Agradeço também o apoio decisivo, por meio de atitudes corajosas e emblemáticas, a exemplo de quando, em 2003, V. Excia chamou a si a responsabilidade sobre as ações de combate ao desmatamento na Amazônia, ao criar grupo de trabalho composto por 13 ministérios e coordenado pela Casa Civil. Esse espaço de transversalidade de governo, vital para a existência de uma verdadeira política ambiental, deu início à série de ações que apontou o rumo da mudança que o País exigia de nós, ou seja, fazer da conservação ambiental o eixo de uma agenda de desenvolvimento cuja implementação é hoje o maior desafio global.
Fizemos muito: a criação de quase 24 milhões de hectares de novas áreas de conservação federais, a definição de áreas prioritárias para conservação da biodiversidade em todos os nossos biomas, a aprovação do Plano Nacional de Recursos Hídricos, do novo Programa Nacional de Florestas, do Plano Nacional de Combate à desertificação e temos em curso o Plano Nacional de Mudanças Climáticas.
Reestruturamos o Ministério do Meio Ambiente, com a criação da Secretaria de Articulação Institucional e Cidadania Ambiental, do Instituto Chico Mendes de Conservação da Biodiversidade e do Serviço Florestal Brasileiro; com melhoria salarial e realização de concursos públicos que deram estabilidade e qualidade à equipe. Com a completa reestruturação das equipes de licenciamento e o aperfeiçoamento técnico e gerencial do processo. Abrimos debate amplo sobre as políticas socioambientais, por meio da revitalização e criação de espaços de controle social e das conferências nacionais de Meio Ambiente, efetivando a participação social na elaboração e implementação dos programas que executamos.
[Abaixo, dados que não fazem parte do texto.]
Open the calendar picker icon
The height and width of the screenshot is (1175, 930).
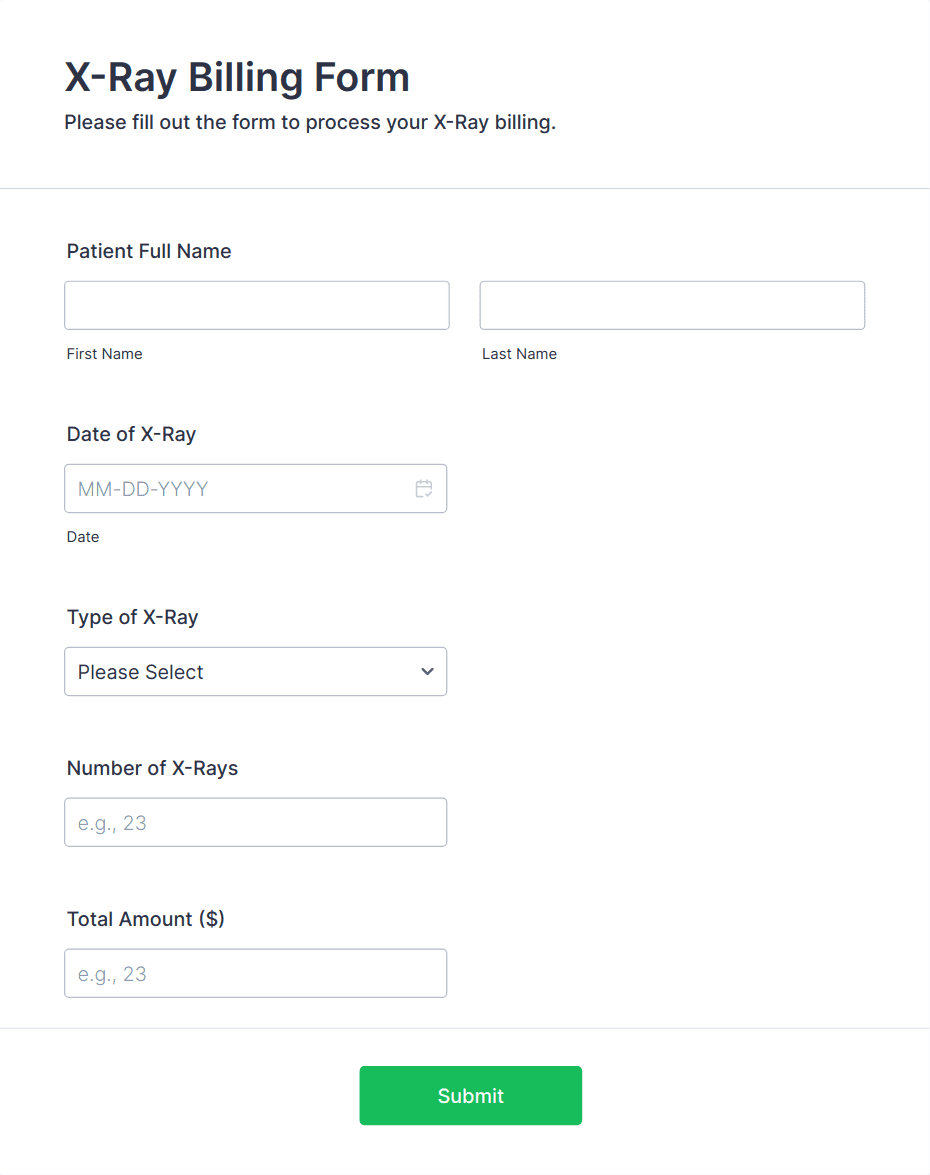pos(423,489)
Em negociações junto ao Congresso Nacional ou em decretos, estabelecemos ou encaminhamos marcos regulatórios importantes, a exemplo da Lei de Gestão de Florestas Públicas, da criação da área sob limitação administrativa provisória, da regulamentação do art. 23 da Constituição, da Política Nacional de Resíduos Sólidos, da Política Nacional de Povos e Comunidades Tradicionais. Contribuímos decisivamente para a aprovação da Lei da Mata Atlântica.
Em dezembro último, com a edição do Decreto que cria instrumentos poderosos para o combate ao desmatamento ilegal e com a Resolução do Conselho Monetário Nacional, que vincula o crédito agropecuário à comprovação da regularidade ambiental e fundiária, alcançamos um patamar histórico na luta para garantir à Amazônia exploração equilibrada e sustentável. É esse nosso maior desafio. O que se fizer da Amazônia será, ouso dizer, o padrão de convivência futura da humanidade com os recursos naturais, a diversidade cultural e o desejo de crescimento. Sua importância extrapola os cuidados merecidos pela região em si, e revela potencial de gerar alternativas de resposta inovadora ao desafio de integrar as dimensões social, econômica e ambiental do desenvolvimento.
Hoje, as medidas adotadas tornam claro e irreversível o caminho de fazer da política socioambiental e da economia uma única agenda, capaz de posicionar o Brasil de maneira consistente para operar as mudanças profundas que, cada vez mais, apontam o desenvolvimento sustentável como a opção inexorável de todas as nações.
Durante essa trajetória, V. Excia é testemunha das crescentes resistências encontradas por nossa equipe junto a setores importantes do governo e da sociedade. Ao mesmo tempo, de outros setores tivemos parceria e solidariedade. Em muitos momentos, só conseguimos avançar devido ao seu acolhimento direto e pessoal. No entanto, as difíceis tarefas que o governo ainda tem frente sinalizam que é necessária a reconstrução da sustentação política para a agenda ambiental.
Tenho o sentimento de estar fechando o ciclo cujos resultados foram significativos, apesar das dificuldades. Entendo que a melhor maneira de continuar contribuindo com a sociedade brasileira e o governo é buscando, no Congresso Nacional, o apoio político fundamental para a consolidação de tudo o que conseguimos construir e para a continuidade da implementação da política ambiental.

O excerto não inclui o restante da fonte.